The researchers at Indian Institute of Technology, Hyderabad (IIT-H), have collaborated with research institutions across the world to develop a device to detect heart diseases in minutes. In a work published recently in the peer-reviewed Journal of Materials Chemistry B , they say their work not only promises diagnosis or prediction of heart disorders within minutes, but can also be extended to detection of other diseases.

Headed by Renu John, head of Department of Biomedical Engineering, IIT-H, the research team says clinical complications of cardiovascular diseases (CVD) are at present the major causes of morbidity and mortality worldwide.

Primary and specialist health-providers use a variety of tools for clinical assessment of the existing heart diseases and to identify vulnerable patients at risk for CVD. Biosensors are one such tools.

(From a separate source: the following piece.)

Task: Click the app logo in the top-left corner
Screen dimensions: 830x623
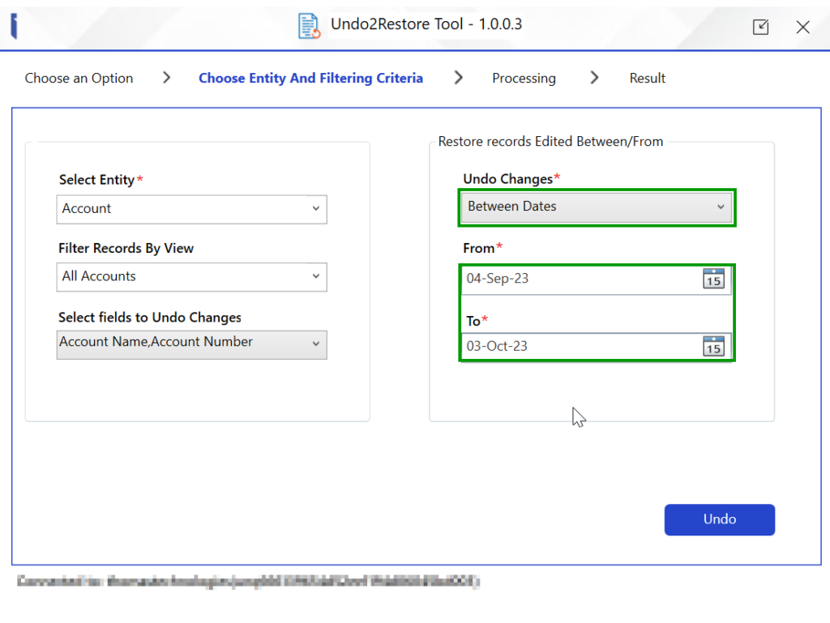Action: point(13,25)
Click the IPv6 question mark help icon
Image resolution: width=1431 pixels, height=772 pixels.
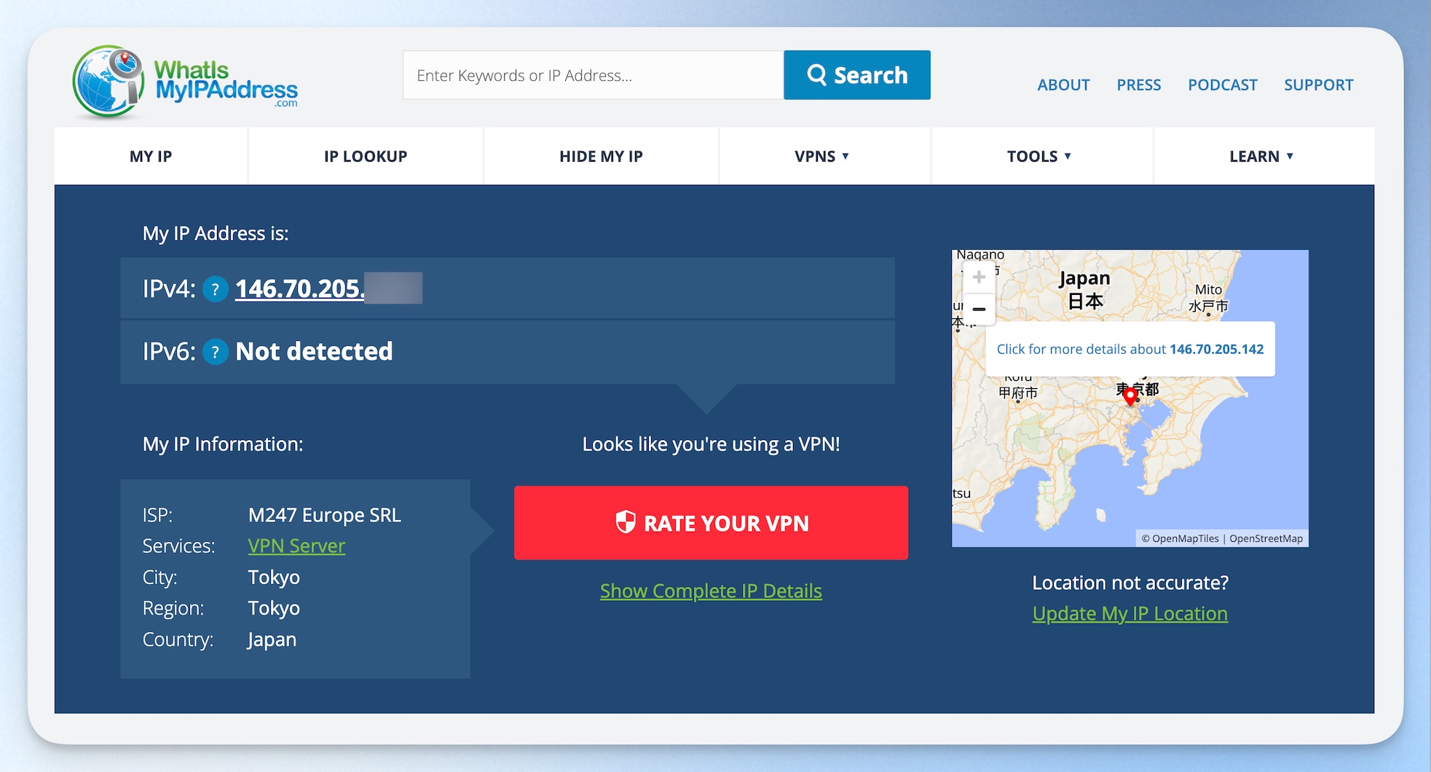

Prof. Renu John’s studies on microfluidics would help in building biomarker-based biosensors that could be used for instantaneous detection of heart attack and other cardiac diseases.

“Biomarkers are biological molecules that represent health and disease states. They are specific chemicals that are released in the body in response to certain physiological conditions. Cardiac troponins or cTns, for instance, are biomarkers of heart diseases and are conventionally detected in the blood stream using antibodies that bind specifically to them. Biosensors are devices that combine the sensing element (the antibody) with a transducer that converts the interaction of antibody into electrical or optical signal that can be measured. Conventional biosensing includes such techniques as ELISA, chemiluminescent immunoassay and radioimmunoassay,” said Prof. Renu John.

B.D. Malhotra from Delhi Technological University said, “The major issue with the conventional assays for the detection of cTns relates to poor sensitivity and limitations in detection. Improvements in detecting biosensors such as cTns in blood require improvements in the design of the biosensor”.

Prof. Malhotra believes that the technique can be extended to other diseases as well by varying the type of biomarker/antibody that is attached to the nanospheres. Thus, microfluidics-based biosensing offers new opportunities in the areas of biological engineering, biomedical studies, point-of-care diagnostics, and environmental monitoring.

Prof. Renu John’s team and collaborators from IIT-Kanpur, Zoological Survey of India, Iowa State University and Delhi Technological University, used hollow nickel vanadate nanospheres, modified with chitosan and loaded with antibodies of cTns in a microfluidic set-up. When blood containing the CVD biomarker cTns passed through the biofluidic set-up loaded with biosensing nanospheres, cTns binds with the antibody and induces an electrical signal in the nanosphere, which is then detected.

Prof. Renu John and his team tested the performance of the microfluidic biosensors using blood serum of cardiac patients and compared the results with those of conventional chemiluminescence assays.

They found that the microfluidic devices could detect the CVD biomarker cTns with extremely high degree of accuracy and sensitivity. cTns levels as low as 0.000000000005 grams in one millilitre of blood could be detected, which makes this technique a useful tool for detection of cardiovascular maladies, they say.